Your objective
Working from the listing below, pick each line containing the word "computer" and copy it.

Information supplied
══════════

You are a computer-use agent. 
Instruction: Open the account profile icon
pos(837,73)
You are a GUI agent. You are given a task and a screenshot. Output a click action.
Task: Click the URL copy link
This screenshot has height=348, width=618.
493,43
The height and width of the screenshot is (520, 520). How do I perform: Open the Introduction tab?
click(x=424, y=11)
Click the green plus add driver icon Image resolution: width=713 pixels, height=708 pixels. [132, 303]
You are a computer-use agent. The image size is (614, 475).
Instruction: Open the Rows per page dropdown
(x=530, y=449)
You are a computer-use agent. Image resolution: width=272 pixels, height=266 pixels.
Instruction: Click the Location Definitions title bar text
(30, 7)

══════════

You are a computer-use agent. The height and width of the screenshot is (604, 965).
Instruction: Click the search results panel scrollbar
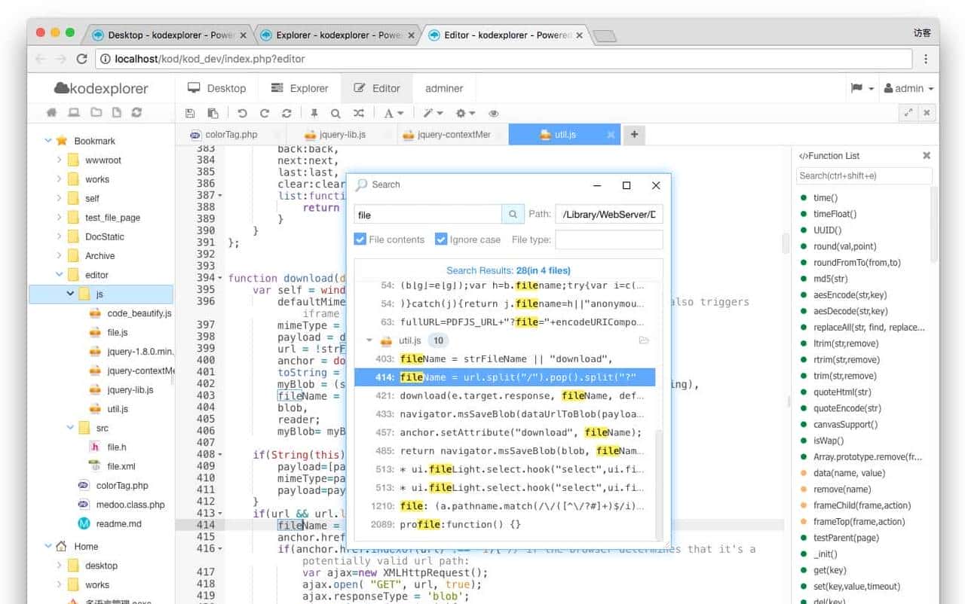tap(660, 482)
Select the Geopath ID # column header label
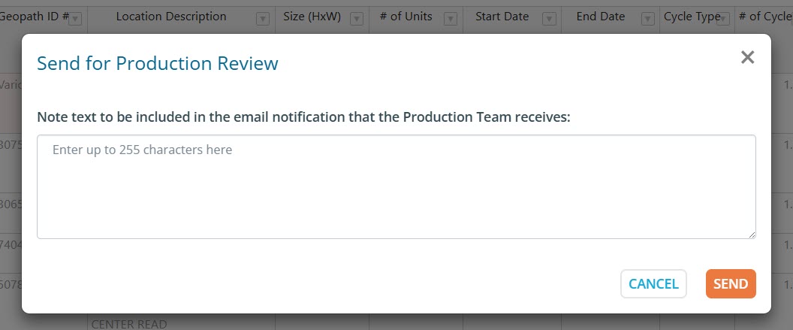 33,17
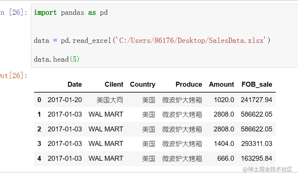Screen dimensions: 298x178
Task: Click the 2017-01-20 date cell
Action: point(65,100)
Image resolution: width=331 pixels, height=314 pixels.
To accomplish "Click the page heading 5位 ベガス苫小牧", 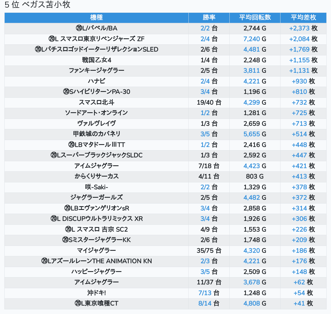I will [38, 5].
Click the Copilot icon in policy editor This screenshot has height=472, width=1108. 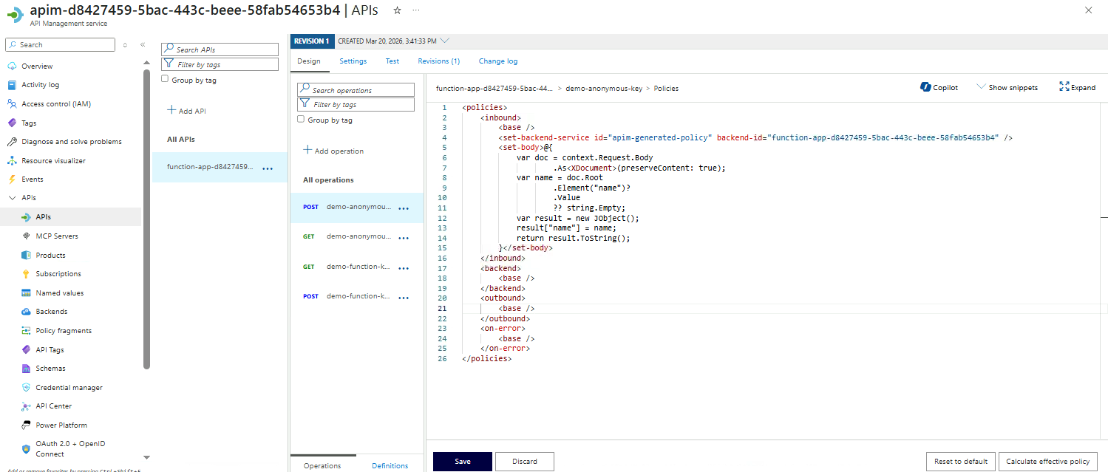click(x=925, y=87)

══════════

Exercise result
You are a computer-use agent. 
You are a computer-use agent. The image size is (614, 475).
You are a computer-use agent. Image resolution: width=272 pixels, height=266 pixels.
You are a computer-use agent. The height and width of the screenshot is (604, 965).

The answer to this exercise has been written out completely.